The news comes from NVIDIA CEO Jensen Huang himself during a chat at SIGGRAPH 2024 this week, with Jensen saying: “This week, we are sending out engineering samples of Blackwell all over the world”.
SIGGRAPH is more tailored towards the “software side of things” so NVIDIA didn’t go into the nitty-gritty of its AI hardware, but it did tease that the engineering samples of Blackwell will be headed out this week. That’s a very good sign, as it shows that Blackwell AI GPUs are very, very close to being in customers’ hands.
Google, Meta, Microsoft, Amazon, and more companies have been tripping over themselves trying to buy as many Blackwell AI GPUs and GB200 AI servers as possible.

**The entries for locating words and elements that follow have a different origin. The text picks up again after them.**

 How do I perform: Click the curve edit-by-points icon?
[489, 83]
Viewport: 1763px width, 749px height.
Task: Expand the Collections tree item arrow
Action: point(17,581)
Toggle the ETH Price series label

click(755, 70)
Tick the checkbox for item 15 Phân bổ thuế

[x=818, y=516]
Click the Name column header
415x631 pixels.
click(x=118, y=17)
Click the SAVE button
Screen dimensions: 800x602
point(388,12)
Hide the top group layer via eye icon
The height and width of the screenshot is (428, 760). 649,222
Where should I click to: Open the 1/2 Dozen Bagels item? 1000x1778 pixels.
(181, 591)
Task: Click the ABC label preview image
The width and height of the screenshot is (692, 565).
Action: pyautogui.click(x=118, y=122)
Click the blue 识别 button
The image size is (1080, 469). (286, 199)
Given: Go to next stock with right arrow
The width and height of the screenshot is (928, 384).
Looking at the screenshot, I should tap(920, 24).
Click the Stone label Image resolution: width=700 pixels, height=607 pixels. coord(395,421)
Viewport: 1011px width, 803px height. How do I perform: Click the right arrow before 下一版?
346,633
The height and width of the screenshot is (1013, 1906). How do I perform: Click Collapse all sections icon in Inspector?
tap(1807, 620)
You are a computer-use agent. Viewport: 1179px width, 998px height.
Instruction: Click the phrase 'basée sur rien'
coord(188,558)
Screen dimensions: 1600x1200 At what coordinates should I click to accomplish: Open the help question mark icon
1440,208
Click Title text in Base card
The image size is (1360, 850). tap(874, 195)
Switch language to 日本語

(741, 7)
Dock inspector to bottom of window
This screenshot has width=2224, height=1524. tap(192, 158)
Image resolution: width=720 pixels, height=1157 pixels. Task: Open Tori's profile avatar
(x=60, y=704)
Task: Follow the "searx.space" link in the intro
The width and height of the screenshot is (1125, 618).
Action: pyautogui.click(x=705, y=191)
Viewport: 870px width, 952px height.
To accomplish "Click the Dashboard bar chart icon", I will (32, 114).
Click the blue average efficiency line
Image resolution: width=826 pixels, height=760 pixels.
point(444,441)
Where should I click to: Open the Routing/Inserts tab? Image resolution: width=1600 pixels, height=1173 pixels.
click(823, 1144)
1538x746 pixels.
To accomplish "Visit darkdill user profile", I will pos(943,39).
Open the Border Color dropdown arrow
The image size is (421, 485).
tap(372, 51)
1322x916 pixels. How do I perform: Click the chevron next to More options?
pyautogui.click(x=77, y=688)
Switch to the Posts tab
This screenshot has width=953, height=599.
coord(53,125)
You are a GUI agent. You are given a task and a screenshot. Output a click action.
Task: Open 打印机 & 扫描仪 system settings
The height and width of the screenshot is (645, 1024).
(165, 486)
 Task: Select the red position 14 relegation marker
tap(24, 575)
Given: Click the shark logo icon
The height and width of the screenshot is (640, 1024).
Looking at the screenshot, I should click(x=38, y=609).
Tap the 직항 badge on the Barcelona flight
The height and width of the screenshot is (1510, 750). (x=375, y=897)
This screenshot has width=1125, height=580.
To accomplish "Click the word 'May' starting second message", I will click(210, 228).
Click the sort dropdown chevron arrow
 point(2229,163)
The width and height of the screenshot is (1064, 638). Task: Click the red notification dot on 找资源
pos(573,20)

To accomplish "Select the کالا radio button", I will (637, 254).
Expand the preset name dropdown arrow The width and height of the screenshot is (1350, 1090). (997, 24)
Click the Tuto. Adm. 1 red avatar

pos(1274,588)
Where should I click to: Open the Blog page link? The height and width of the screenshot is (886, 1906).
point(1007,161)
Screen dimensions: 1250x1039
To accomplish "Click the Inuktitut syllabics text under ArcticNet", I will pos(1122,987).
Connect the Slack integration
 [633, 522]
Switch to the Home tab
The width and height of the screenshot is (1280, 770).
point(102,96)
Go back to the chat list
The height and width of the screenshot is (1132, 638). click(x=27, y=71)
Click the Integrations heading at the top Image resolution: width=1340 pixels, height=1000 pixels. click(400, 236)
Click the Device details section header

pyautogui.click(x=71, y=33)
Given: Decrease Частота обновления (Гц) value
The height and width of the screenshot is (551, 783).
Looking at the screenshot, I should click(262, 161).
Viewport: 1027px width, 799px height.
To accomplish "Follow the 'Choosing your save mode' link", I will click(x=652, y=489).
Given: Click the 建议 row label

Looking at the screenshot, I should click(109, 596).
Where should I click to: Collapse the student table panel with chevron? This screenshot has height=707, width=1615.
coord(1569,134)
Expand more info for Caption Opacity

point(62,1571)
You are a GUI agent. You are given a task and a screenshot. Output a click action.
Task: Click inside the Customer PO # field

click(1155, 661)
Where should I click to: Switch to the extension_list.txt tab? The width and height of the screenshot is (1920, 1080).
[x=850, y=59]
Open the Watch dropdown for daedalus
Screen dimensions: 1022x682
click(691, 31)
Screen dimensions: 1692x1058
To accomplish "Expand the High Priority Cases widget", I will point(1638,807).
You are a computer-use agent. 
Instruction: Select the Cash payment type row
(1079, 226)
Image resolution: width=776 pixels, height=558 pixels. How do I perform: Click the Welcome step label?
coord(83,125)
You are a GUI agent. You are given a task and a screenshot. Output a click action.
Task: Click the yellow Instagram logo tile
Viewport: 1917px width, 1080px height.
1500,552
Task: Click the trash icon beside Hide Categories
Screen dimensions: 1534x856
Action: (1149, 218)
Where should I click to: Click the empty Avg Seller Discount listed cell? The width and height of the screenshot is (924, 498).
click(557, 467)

NVIDIA has been scrambling to get TSMC crank up the semiconductor fab lines to their limits, and SK hynix to provide enough HBM3E memory as possible to make more AI GPUs than thought possible.
NVIDIA recently raised orders with TSMC by 25% for its next-gen Blackwell AI GPUs, as well as rumors that NVIDIA requested a dedicated packaging manufacturing line for its GPUs at TSMC, to which TSMC said no.
We’re expecting the next-gen GB200 AI server cabinets to ship in “small quantities” in Q4 2024 at the earliest, with the big waves of GB200 AI server cabinets to ship in full throughout 2025. Each of the GB200 Superchips inside of the AI server cost up to $70,000 each, while a full B200 NVL72 AI server cabinet will cost upwards of $3 million.
VIEW GALLERY – 2 IMAGES
Just in 2025 alone, NVIDIA is expected to make $210 billion from its Blackwell GB200 AI servers, which is a damn big pile of revenue for NVIDIA from just GB200 AI servers.
This is without the B100 and B200 AI GPU sales, of which there are going to be many… lots of B100 + B200 AI GPUs are going to get pumped out, purchased, and will power future systems for AI compute tasks, and more.